4.3 Payment Amount. (a) For each vested Phantom Stock unit that is outstanding on the Maturity Date, the Participant shall be entitled to receive an amount equal to his or her vested Phantom Stock unit multiplied by the Maturity Price as of the Maturity Date.
(b) For each vested Phantom Stock unit that is outstanding on the date of the Participant’s death, Disability or Retirement, the Maturity Price of such Phantom Stock units shall be the closing price of Omega Common Stock on the date of the Participant’s death, Disability or Retirement, or if the closing price is not available on that date, the latest date prior to the Participant’s death, Disability or Retirement for which the closing price is available.
ARTICLE 5 - BENEFICIARY
5.1 Designation. At the time participation in the Plan commences, or at any later date, each Participant shall designate on a form satisfactory to the Committee one or more Beneficiaries to receive any benefits which may become payable hereunder in the event of his or her death (Beneficiary Designation). A Participant may change any such Beneficiary at any time prior to his or her death upon written notice to the Committee.
5.2 Multiple Beneficiarv Designations. If the Participant shall have made more than one Beneficiary Designation, the Beneficiary Designation most recently filed with the Committee prior to the time of the Participant’s death shall govern.
5.3 Participant’s Obligation. All Participants and Beneficiaries shall have the obligation to keep the Committee informed of their current address until such time as all benefits due have been paid.

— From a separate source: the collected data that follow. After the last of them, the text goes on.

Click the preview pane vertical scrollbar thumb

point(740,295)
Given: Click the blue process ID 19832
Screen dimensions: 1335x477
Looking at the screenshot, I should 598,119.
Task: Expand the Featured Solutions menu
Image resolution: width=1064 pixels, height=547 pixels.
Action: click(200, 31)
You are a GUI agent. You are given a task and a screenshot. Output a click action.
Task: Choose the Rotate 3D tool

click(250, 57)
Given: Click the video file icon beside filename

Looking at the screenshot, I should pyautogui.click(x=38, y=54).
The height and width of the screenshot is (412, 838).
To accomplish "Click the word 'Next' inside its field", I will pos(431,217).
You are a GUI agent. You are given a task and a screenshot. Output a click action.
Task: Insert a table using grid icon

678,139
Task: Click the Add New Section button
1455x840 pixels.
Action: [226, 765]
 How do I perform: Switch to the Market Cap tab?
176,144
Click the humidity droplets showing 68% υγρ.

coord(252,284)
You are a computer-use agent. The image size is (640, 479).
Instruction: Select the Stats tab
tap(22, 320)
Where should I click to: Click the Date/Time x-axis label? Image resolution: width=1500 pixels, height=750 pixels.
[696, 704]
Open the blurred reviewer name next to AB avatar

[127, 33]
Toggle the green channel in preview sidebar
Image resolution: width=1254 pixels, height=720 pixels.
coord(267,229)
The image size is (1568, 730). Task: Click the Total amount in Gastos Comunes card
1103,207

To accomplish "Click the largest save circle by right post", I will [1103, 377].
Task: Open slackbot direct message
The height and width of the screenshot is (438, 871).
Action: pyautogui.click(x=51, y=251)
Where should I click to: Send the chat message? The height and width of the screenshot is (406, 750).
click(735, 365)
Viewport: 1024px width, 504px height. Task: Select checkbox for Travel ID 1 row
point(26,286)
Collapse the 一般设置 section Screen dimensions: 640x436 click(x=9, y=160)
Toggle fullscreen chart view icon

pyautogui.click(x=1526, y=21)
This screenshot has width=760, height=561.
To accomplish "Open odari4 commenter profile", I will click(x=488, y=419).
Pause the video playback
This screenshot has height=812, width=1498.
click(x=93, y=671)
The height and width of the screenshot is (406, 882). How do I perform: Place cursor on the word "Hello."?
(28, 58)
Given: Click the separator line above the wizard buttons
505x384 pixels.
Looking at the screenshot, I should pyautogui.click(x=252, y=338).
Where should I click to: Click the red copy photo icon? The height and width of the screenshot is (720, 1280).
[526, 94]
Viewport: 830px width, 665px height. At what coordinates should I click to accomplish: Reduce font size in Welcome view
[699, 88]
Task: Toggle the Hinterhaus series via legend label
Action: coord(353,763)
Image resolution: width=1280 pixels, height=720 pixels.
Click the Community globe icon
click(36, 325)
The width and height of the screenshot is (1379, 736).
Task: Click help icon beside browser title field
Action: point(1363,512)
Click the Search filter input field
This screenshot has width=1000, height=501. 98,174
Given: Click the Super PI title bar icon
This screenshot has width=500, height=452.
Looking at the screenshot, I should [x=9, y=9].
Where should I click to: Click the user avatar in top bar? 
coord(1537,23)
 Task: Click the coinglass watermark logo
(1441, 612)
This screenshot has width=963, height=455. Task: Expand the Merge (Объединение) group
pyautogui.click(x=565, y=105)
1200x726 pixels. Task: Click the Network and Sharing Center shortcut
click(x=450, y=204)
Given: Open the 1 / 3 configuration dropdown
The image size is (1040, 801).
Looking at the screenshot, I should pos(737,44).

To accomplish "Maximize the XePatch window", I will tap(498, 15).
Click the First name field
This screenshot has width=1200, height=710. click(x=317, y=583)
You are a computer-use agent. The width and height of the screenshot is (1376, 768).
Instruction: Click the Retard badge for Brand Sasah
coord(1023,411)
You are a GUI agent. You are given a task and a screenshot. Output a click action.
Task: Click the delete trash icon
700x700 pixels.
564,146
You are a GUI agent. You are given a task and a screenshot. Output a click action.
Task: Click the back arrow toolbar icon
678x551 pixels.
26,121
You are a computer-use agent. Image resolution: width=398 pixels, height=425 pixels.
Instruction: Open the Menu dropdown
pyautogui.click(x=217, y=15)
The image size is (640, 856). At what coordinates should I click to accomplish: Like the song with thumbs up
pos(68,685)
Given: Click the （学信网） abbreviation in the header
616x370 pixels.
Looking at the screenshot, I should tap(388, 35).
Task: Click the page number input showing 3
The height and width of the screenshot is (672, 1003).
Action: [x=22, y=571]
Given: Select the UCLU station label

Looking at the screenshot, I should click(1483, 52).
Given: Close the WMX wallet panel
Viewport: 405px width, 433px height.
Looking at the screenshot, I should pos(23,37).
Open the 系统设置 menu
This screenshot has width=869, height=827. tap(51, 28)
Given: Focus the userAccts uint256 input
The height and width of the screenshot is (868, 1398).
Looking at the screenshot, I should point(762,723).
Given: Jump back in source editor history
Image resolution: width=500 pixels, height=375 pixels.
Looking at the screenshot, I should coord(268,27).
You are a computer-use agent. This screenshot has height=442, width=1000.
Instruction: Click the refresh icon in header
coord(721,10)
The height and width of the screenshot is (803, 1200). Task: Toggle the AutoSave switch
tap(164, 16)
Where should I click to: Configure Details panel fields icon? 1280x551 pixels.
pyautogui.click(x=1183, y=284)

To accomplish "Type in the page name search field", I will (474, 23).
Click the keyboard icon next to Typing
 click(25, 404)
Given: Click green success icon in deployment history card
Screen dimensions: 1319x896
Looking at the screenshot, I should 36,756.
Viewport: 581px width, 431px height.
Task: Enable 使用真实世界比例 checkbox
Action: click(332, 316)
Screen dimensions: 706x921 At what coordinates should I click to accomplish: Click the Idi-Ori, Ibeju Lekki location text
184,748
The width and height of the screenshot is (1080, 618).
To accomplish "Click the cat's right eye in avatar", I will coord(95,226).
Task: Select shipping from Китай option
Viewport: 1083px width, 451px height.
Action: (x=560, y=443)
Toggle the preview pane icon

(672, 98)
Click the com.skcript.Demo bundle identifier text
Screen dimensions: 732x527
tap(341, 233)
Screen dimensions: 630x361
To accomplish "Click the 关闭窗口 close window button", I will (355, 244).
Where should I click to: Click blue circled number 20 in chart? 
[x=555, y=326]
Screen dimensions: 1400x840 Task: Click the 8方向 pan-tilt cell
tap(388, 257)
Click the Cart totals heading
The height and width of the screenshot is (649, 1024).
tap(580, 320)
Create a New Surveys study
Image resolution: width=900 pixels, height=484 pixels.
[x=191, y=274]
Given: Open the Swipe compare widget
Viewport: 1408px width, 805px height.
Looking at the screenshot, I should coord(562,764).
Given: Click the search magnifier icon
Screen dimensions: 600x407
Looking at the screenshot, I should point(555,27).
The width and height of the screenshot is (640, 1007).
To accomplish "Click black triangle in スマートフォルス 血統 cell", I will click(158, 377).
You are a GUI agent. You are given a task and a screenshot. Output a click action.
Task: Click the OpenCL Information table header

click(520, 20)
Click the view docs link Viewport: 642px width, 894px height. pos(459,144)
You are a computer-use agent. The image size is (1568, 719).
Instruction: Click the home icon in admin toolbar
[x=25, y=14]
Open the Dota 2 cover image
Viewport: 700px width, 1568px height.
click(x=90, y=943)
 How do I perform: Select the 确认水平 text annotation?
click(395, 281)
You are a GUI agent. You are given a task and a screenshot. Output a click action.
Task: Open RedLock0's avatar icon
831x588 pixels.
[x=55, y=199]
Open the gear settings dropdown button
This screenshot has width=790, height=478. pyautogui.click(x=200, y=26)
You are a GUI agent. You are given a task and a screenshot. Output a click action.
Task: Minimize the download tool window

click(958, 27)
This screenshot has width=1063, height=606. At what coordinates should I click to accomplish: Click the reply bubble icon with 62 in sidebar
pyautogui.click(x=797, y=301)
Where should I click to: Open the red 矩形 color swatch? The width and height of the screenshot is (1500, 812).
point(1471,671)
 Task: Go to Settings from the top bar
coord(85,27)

5.4 No Beneficiarv Designation. If any amounts under the Plan become payable following a Participant’s death at a time when no Beneficiary Designation is applicable or when no Beneficiary is in existence, such payments shall be made in a lump sum to such Participant’s surviving spouse, or if none, such amounts shall be paid to such Participant’s estate.
ARTICLE 6 - MISCELLANEOUS
6.1 Amendment and Termination. The Committee reserves the right to amend or to terminate this Plan and Plan Agreements at any time; provided, however, that no such action shall reduce the benefits that the Participant earned prior to the date of any such amendment or termination.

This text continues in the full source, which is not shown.